**What you will do**
Tally every line in the data that has the word "This" and report only the total.

====================

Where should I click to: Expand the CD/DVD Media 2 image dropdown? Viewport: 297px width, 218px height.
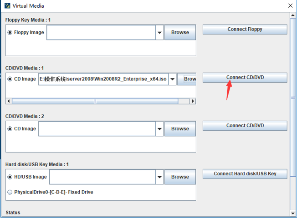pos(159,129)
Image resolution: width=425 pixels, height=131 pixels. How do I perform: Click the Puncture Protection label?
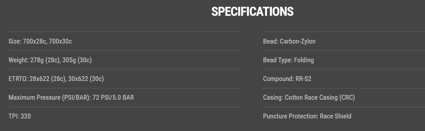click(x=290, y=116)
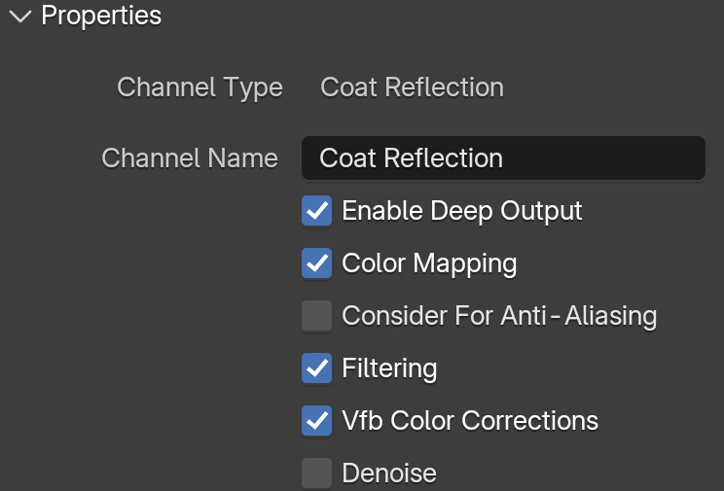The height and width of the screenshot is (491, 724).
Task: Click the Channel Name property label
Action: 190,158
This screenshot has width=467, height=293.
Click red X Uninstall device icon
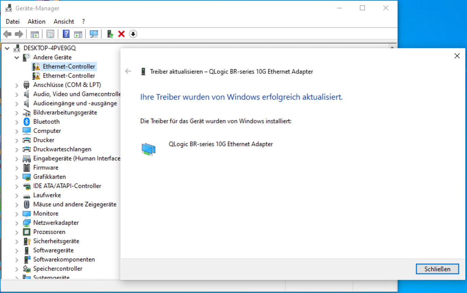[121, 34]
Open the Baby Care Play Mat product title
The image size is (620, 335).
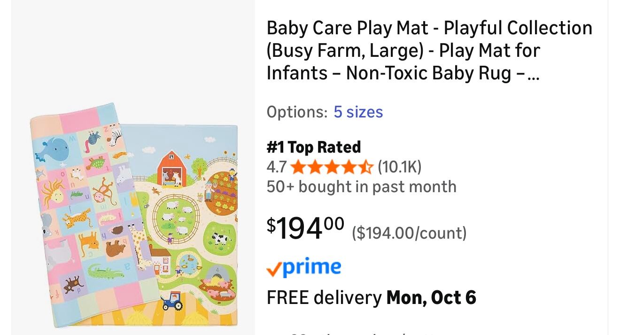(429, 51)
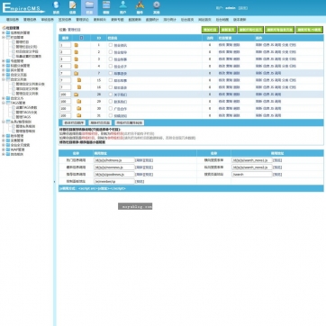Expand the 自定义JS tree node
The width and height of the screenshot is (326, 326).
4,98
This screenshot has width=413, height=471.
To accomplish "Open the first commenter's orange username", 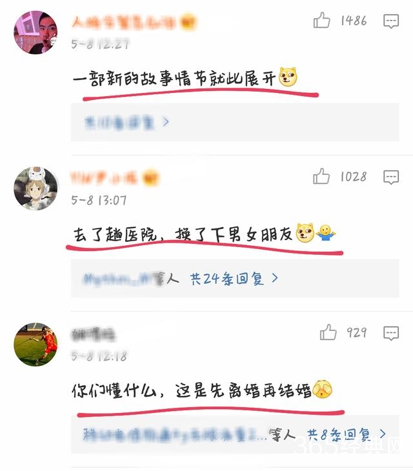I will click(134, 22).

====================

**Exercise response**
2